1,717 reviews40 followers
June 19, 2009
This is a dense book which required three months of reading before I finished it. There were so many people whom Powell influenced and who influenced or antagonized Powell in the years after his first exploration of the Colorado and its canyons and I felt like Worster discussed them all.
This is a readable documented biography with a long section of footnotes and resources.
It gets four stars because I would recommend it to others. It does not get that fifth star because I would never read it again.
Profile Image for Paulcbry.
203 reviews6 followers
March 21, 2015
An awful lot of research went into writing this book on Wes Powell. It was a long read (a couple weeks) but well worth it! I knew very little of Powell before reading this book now I feel I know a fair amount about him. He was essentially a self-taught scientist much admired by most of his contemporaries. He was also very driven taking the time and effort to learn the Hopi language (among others). I have yet to read Stegner's book so I can't compare the two but suffice to say the author covers a lot of ground and makes it interesting along the way.
5 reviews1 follower
August 8, 2011
it has been a number of years since I've read the book. But what I remember about the book was an excellent description of the period in which Powell emerged. And how it influenced him.

The explanation of the indians in the west was informative. The author gave some description of how the east and west are different and how water influences so much in the west.

And finally, the development of the usgs.

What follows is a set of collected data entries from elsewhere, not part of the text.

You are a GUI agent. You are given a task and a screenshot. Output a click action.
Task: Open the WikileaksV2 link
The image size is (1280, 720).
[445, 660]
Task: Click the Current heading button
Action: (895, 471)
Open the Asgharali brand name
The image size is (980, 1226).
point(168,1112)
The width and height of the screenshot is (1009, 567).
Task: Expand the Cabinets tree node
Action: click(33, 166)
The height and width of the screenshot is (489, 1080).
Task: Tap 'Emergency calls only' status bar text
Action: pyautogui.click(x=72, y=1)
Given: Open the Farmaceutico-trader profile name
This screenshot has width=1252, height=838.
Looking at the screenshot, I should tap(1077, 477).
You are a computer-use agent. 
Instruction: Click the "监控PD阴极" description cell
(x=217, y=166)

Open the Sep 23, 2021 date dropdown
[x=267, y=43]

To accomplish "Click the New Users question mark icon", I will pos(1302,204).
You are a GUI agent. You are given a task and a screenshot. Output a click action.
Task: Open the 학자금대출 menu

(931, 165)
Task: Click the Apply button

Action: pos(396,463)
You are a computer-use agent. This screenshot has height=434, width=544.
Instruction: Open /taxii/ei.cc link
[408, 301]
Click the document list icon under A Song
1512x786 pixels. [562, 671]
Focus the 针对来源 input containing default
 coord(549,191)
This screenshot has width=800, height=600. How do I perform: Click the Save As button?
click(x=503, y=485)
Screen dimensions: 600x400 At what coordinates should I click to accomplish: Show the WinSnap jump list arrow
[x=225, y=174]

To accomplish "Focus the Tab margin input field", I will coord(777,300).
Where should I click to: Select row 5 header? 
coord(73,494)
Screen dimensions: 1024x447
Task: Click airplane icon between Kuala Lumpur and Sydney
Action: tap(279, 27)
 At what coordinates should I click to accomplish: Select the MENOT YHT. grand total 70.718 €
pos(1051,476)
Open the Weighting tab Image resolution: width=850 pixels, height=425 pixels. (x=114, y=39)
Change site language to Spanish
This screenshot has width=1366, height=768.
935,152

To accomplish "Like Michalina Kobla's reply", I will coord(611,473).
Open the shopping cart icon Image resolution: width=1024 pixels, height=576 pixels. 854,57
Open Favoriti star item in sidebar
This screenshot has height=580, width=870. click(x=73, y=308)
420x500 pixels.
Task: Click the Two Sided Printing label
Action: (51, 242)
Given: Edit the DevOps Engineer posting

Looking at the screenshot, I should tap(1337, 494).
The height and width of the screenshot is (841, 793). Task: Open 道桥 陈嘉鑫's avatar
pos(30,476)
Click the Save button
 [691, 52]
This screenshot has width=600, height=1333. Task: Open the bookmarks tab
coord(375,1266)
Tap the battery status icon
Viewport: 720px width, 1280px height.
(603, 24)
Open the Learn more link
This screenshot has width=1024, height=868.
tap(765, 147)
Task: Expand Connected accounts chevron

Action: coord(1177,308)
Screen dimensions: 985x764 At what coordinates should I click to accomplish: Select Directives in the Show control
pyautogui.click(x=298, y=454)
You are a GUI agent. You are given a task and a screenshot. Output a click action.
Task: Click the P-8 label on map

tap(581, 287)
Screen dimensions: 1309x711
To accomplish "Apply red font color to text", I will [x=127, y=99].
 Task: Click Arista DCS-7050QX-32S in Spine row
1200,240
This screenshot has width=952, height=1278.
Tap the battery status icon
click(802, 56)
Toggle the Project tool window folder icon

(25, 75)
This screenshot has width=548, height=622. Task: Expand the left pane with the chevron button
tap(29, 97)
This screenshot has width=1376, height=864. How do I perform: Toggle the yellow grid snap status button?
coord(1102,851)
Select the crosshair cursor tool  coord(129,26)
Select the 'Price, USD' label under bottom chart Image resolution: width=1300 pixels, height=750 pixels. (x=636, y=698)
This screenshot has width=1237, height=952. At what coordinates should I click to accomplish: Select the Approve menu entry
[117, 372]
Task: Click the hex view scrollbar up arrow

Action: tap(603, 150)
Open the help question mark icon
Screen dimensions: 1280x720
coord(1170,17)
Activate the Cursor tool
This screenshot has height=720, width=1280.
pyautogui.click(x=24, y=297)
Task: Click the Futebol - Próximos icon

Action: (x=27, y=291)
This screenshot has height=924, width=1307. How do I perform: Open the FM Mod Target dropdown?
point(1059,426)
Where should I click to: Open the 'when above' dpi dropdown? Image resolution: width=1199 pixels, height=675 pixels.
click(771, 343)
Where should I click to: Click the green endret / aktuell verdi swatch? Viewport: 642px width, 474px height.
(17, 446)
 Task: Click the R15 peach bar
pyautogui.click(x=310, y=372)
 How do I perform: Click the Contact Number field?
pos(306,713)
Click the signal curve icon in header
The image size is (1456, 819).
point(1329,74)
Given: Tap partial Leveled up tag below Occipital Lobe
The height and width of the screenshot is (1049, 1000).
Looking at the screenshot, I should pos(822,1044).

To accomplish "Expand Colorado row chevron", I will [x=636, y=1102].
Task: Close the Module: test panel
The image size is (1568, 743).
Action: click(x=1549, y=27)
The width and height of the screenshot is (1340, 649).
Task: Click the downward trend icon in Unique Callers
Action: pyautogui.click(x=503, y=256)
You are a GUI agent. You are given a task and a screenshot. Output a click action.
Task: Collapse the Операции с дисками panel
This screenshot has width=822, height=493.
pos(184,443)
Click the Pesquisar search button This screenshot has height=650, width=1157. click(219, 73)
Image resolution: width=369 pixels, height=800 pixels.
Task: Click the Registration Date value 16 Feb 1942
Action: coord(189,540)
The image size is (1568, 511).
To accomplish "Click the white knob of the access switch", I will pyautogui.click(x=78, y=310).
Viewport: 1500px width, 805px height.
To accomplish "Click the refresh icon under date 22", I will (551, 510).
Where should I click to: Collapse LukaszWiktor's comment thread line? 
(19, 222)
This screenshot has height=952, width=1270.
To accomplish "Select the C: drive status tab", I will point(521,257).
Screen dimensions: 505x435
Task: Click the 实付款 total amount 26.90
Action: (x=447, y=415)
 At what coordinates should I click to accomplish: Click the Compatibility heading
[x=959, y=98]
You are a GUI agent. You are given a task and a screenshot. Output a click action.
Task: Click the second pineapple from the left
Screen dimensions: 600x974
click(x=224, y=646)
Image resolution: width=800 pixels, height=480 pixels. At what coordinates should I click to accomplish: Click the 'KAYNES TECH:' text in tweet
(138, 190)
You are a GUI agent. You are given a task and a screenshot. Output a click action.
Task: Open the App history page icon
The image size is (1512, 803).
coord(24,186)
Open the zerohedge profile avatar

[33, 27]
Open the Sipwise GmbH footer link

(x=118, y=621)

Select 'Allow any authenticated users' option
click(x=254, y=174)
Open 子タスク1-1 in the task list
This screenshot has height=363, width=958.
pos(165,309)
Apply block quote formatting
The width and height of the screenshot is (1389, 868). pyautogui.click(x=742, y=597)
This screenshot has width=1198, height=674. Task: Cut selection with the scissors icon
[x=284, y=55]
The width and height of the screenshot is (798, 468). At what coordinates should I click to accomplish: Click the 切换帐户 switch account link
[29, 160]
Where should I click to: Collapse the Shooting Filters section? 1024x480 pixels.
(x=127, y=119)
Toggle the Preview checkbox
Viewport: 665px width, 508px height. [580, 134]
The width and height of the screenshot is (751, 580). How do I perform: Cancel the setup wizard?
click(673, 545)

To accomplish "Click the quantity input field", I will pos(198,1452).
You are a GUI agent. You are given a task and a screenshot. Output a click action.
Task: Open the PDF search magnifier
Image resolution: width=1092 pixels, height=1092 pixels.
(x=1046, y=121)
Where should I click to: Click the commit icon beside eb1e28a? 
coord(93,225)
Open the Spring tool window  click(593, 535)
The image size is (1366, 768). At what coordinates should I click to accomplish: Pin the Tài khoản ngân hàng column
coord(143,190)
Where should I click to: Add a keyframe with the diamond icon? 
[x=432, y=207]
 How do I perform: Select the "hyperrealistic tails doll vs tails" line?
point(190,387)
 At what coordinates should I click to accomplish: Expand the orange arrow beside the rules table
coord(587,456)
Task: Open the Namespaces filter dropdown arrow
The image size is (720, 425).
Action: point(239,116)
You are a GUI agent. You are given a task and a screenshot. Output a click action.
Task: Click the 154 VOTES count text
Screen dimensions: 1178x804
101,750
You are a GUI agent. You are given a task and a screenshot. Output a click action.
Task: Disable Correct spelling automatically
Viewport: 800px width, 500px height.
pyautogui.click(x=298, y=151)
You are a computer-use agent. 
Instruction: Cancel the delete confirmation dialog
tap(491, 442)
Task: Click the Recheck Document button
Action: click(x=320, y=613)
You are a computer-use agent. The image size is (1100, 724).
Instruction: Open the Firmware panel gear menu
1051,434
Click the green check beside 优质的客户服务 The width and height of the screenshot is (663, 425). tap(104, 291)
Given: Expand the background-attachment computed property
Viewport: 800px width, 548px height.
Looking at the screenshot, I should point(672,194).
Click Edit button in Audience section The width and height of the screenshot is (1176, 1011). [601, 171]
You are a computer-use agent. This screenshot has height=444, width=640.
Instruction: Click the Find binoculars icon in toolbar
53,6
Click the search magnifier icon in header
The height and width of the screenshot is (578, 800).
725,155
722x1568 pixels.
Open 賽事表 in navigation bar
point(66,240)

Powell led a fascinating life and Donald Worster did a great job explaining it.
422 reviews
May 7, 2012
The first part, covering Powell's young life, his Civil War heroism, and his fantastic voyages in the West were great. But the balance of the book, and Powell's life, was much less interesting. The author might have been better off not trying to write this long book on the same scale of Powell's long life.
Profile Image for Dale.
50 reviews2 followers
January 1, 2013
Excellent biography about John Wesley Powell who explored the Colorado River and the Grand Canyon. He was also heavily involved with the native Americans and their issues and with geology and several other sciences. Some didn't like him. But, he seems to have done a lot for the West. Enjoyable read.
6 reviews
January 8, 2013
Chapter 5, Down the Great Unknown, what great, suspenseful, humorous, insightful writing. What a trip! You've got to read it, at least this chapter. Worster is a calm type, prone to find paradox and ambiguity. I like his idea of history, strong sense of place, and his light touch with the crazy characters that surrounded this trip down the Green and Colorado Rivers.
Profile Image for Jim Breitinger.
2 reviews5 followers
June 11, 2013
Powell is one of my favorite men of the West, old or new. Worster's biography is the authoritative work on the life of this important 19th century man. It is not as lyrical as Stegner's 1953 bio, but it's more comprehensive and researched more thoroughly. Even so, I like Stegner's book as much as this one--both are excellent reads on Mr. Powell.
Profile Image for Aren Lerner.
Author 10 books18 followers
December 5, 2016
Excellent, thorough piece of research, and enjoyable to read. Contains more coverage of Powell's early years and family history than other biographies. Readers should be aware, however, that Worster hardly gives other explorers due credit, and his personal preferences for understanding the world come through quite obviously in places.
3 reviews
October 10, 2010
Long but insightful biography of the discoverer of the Grand Canyon, John Wesley Powell. Go into it knowing that Powell is an avowed environmental Marxist (yes, it's a legitimate brand of Marxism), and the narrative will make much more sense.
Profile Image for Margery.
44 reviews7 followers
May 1, 2011
Long book that took perseverance to finish but very, very interesting to learn about Powell after visiting the Grand Canyon.